In der Regel verwendet ein Erblasser solche Formulierungen, um auszudrücken, warum er sich veranlasst gesehen hat, das Testament zu errichten und die darin vorgesehene (allgemeingültige) Regelung für Rechtsnachfolge nach seinem Tod zu treffen. Ohne weitere konkrete Anhaltspunkte kann nicht davon ausgegangen werden, dass ein Erblasser diese Rechtsfolge nur dann will, wenn der Eingriff einen negativen Ausgang nimmt. Gerade im vorliegenden Fall ließe sich argumentieren, es sei so unwahrscheinlich, dass eine Biopsie mit nur örtlicher Betäubung tödlich verlaufe, dass gerade deshalb die Erbeinsetzung davon unabhängig gewollt gewesen sein müsse.
Gerade im Erbrecht ist mit der Annahme einer echten Bedingung Zurückhaltung zu wahren. Solange sich nach dem Inhalt der auszulegenden Erklärung keine unmittelbare Verknüpfung zwischen dem „motivierenden“ Umstand und dem Eintritt der testamentarisch angeordneten Rechtsfolge feststellen lässt, kann eine Bedingung nicht angenommen werden. Es muss der Wille des Erblassers erkennbar sein, die Wirksamkeit der Erbeinsetzung mit dem angegebenen, von ihm selbst für ungewiss gehaltenen Umstand unmittelbar zu verknüpfen“.
Anhaltspunkte dafür, dass die Erblasserin die Erbeinsetzung ihres Lebensgefährten unmittelbar und ausschließlich mit ihrem Tod bei der Biopsie vom 04. März 2013 hat verknüpfen wollen, lagen nach Ansicht des OLG Düsseldorf daher nicht vor.
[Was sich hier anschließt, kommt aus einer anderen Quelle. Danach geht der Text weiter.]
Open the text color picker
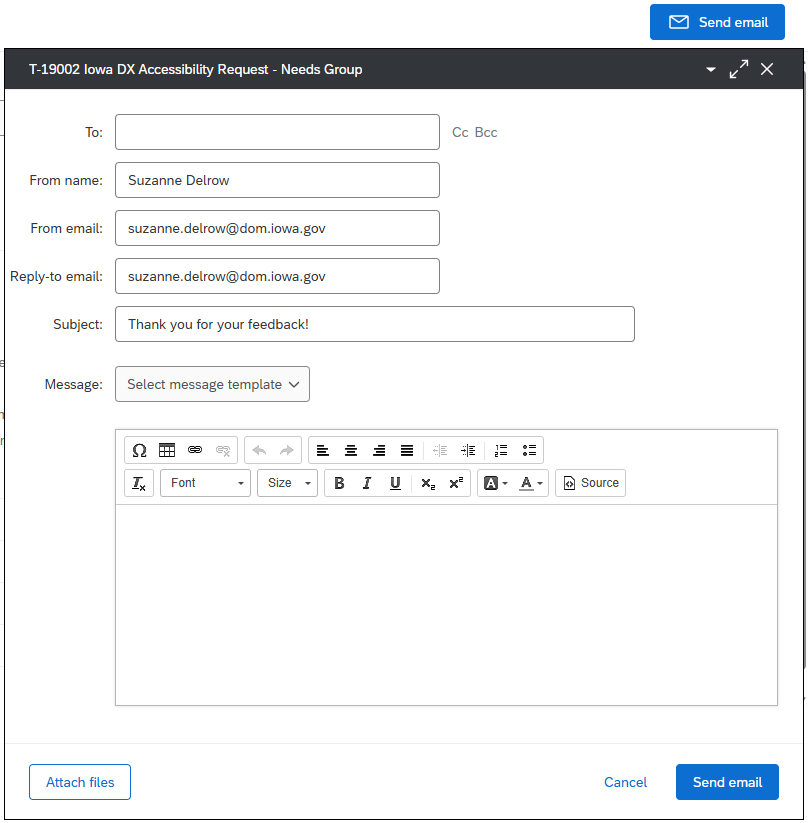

Weiter geht das Gericht in seiner Entscheidung davon aus, dass es auf die vom Lebensgefährten für seinen Antrag angeführten und von den Angehörigen der Erblasserin bestrittenen Umstände nicht ankommt. Insbesondere sind die angeblichen Telefonate über die Zweckmäßigkeit einer Testamentserrichtung nicht aussagekräftig.
Keine Zweifel
Schließlich hatte das Gericht keine Zweifel an der eigenhändigen Errichtung des Testamentes vom 04. März 2013 durch die Erblasserin. Nach Ansicht des OLG Düsseldorfs lagen keine besonderen Umstände vor, die gegen eine eigenhändige Errichtung des privatschriftlichen Testaments sprechen.
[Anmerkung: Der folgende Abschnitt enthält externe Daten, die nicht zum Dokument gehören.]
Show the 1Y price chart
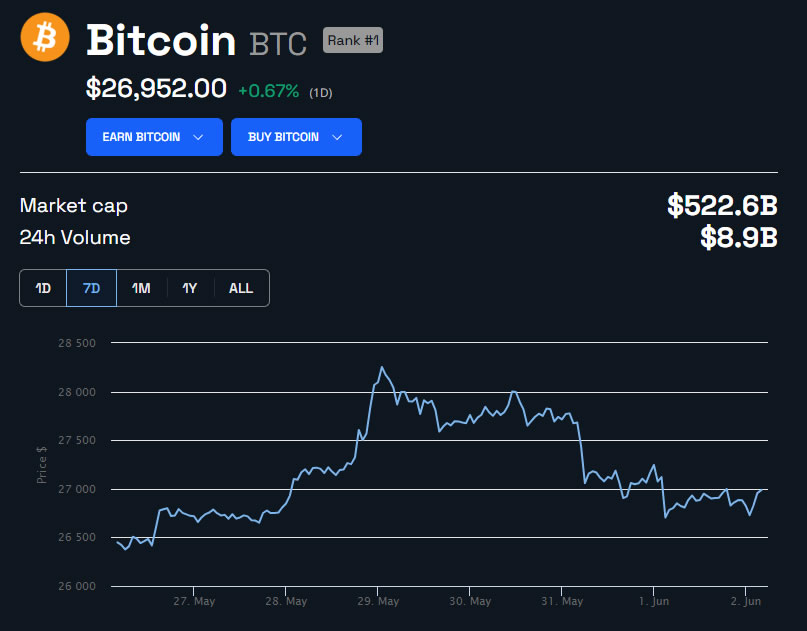[190, 288]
In diesem Fall genügt es, wenn der Tatrichter selbst die Schriftzüge des ihm vorliegenden Testaments mit anderen Schriftproben vergleicht und das Ergebnis würdigt. Der Einholung eines Gutachtens zur Echtheit eines eigenhändigen Testaments bedarf es nur in Zweifelsfällen. Derartige Zweifel waren im konkreten Fall allerdings nicht feststellbar.
Im Erbrecht kommt es immer wieder zu äußerst emotionalen, kostenintensiven und langwierigen Streitigkeiten unter den potentiellen Erben.